This theory builds upon one key assumption: All behavior is preceded by behavioral activation and behavioral inhibition. When stimuli are processed in the brain, either the Behavioral Activation System (BAS) or the Behavioral Inhibition System (BIS) is activated. Whereas the BAS is responsible for approach motivation, the BIS increases avoidance motivation. For example, when working in a project group, an increase in BAS (and thus approach motivation) would result in more approach behavior such as asking coworkers for help, sharing thoughts and opinions on the task, or simply working on the own, personal task. An increase on the BIS (and thus avoidance motivation) would mean that motivation to avoid aforementioned behavior increases, thereby decreasing behavioral activity. The activation of the system is dependent on processed stimuli; incentives and reward activate the BAS, while fear and anxiety related stimuli elicit activation of the BIS. Stemming from the field of personality theory, the two systems are dispositional traits among individuals. Still, activation of each system can differ across points of time, dependent on present stimuli (Gray, 1970; Gray, 1982).

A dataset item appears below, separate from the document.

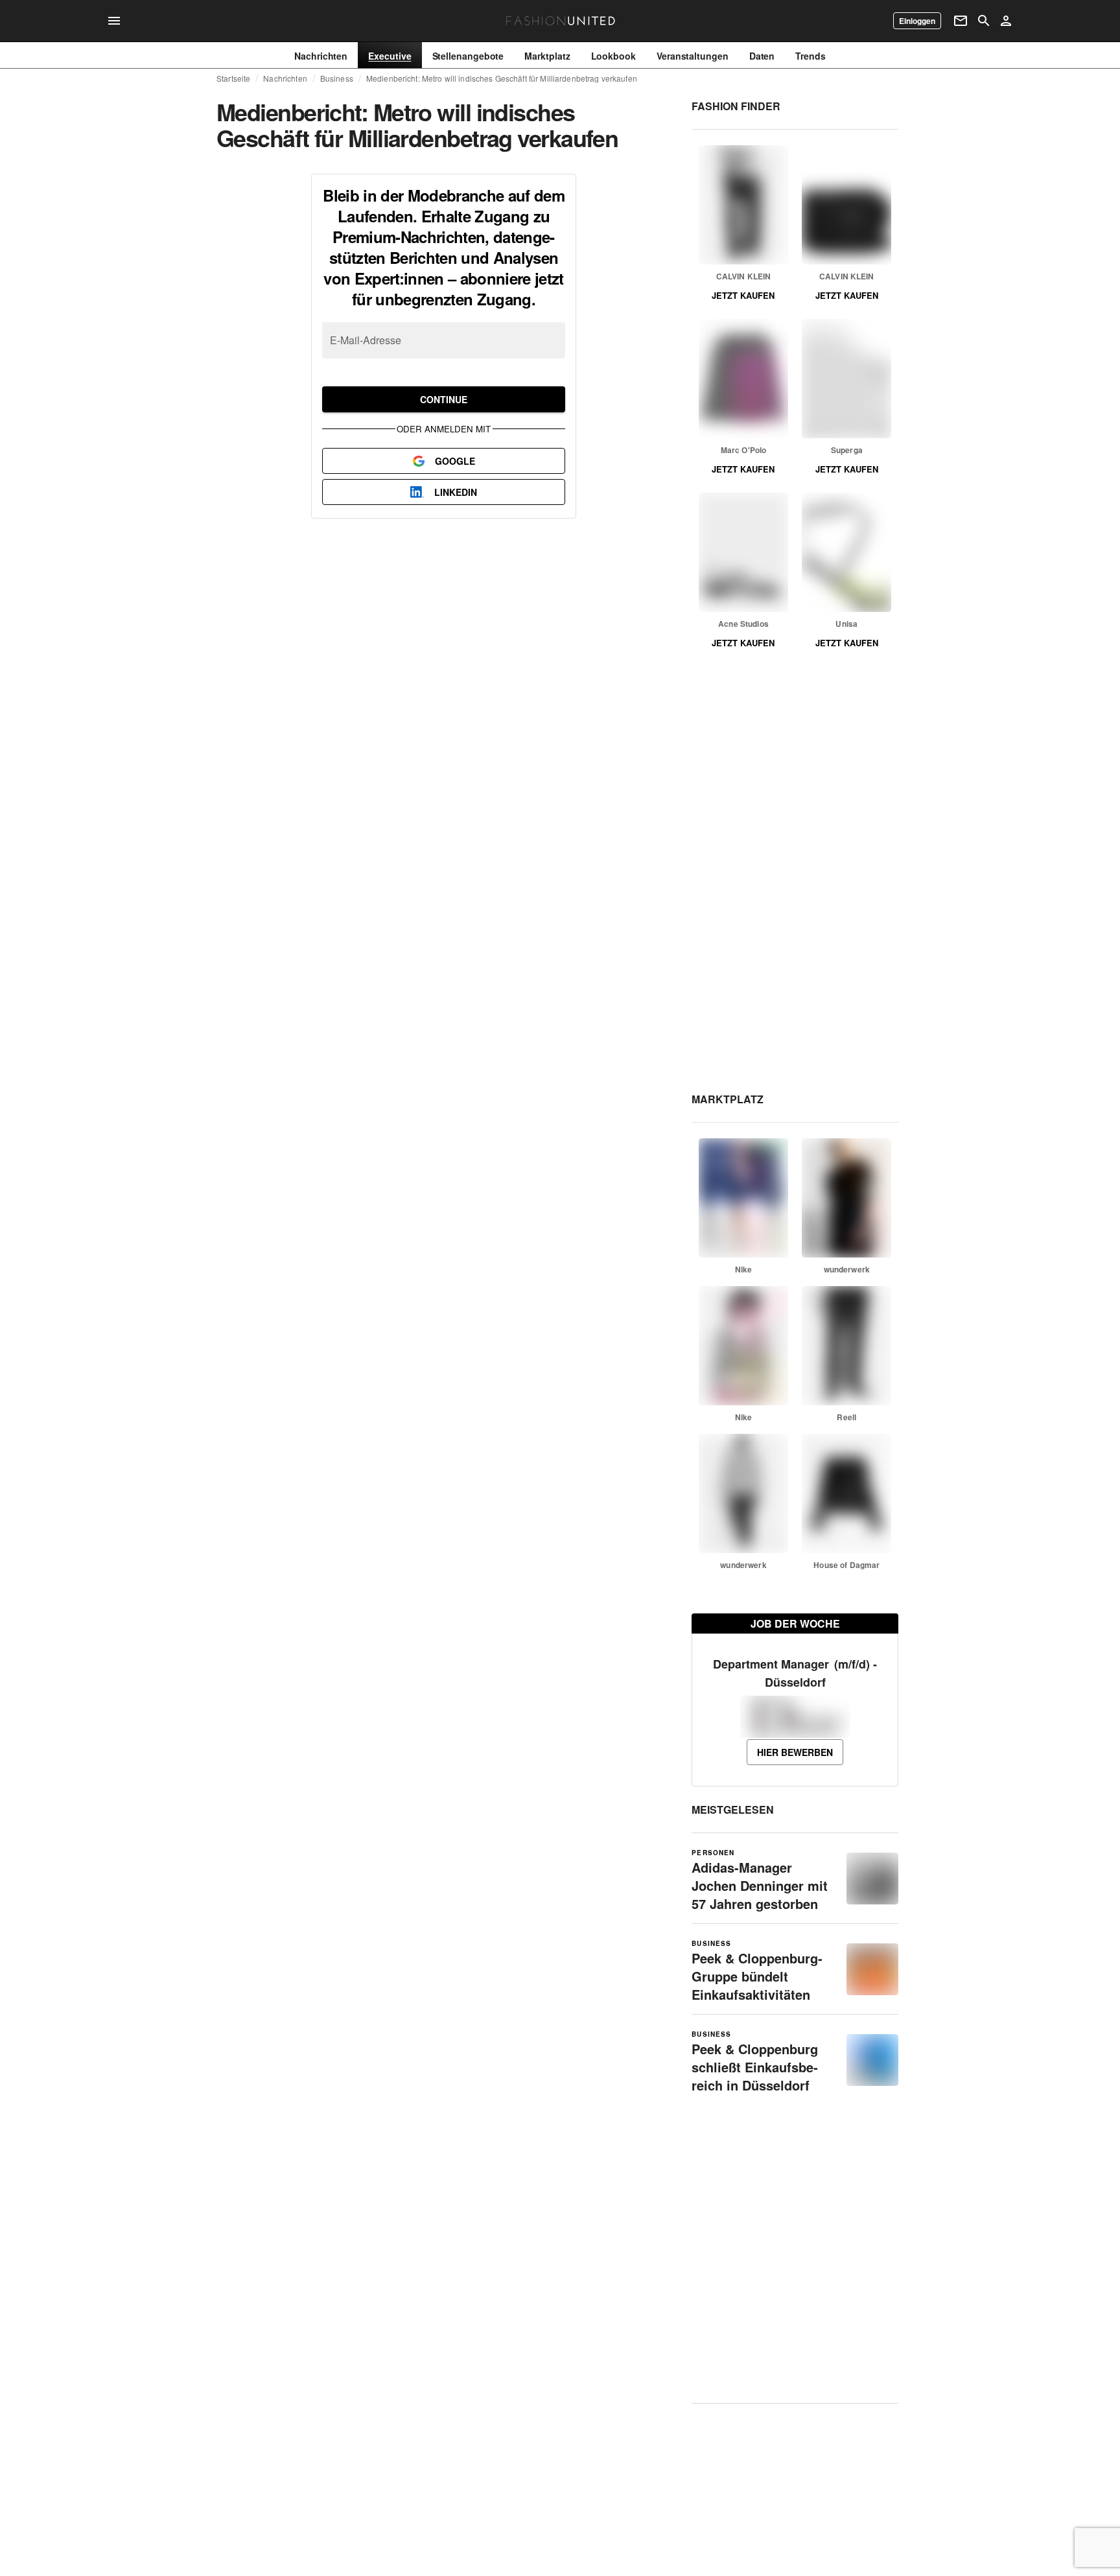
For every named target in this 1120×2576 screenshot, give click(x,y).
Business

In 2000, Gray and McNaughton created a revised version of the RST, including a third element:
The Fight-Flight-Freeze System (FFFS), which is related to avoidance motivation as well.
However, the focus of this paper is on a general distinction between behavioral activation and
behavioral inhibition, making the inclusion of the FFFS superfluous.
Recapping the previous section, most studies on intragroup conflict focused on rather ultimate variables (e.g. Amason & Mooney, 1999; Jehn, 1995, 1997; Van de Vliert & de Dreu, 1994), but one characteristic shared by these is an increase in behavioral activation among task conflict and a decrease among relationship conflicts. A possible explanation for this would be that task conflict increases behavioral activation whereas relationship conflict decreases it, preceding changes in other behavior. Hence, the following hypotheses are assumed:
H1: Exposure to task conflict increases activation of the Behavioral Activation System.
H2: Exposure to task conflict decreases activation of the Behavioral Inhibition System.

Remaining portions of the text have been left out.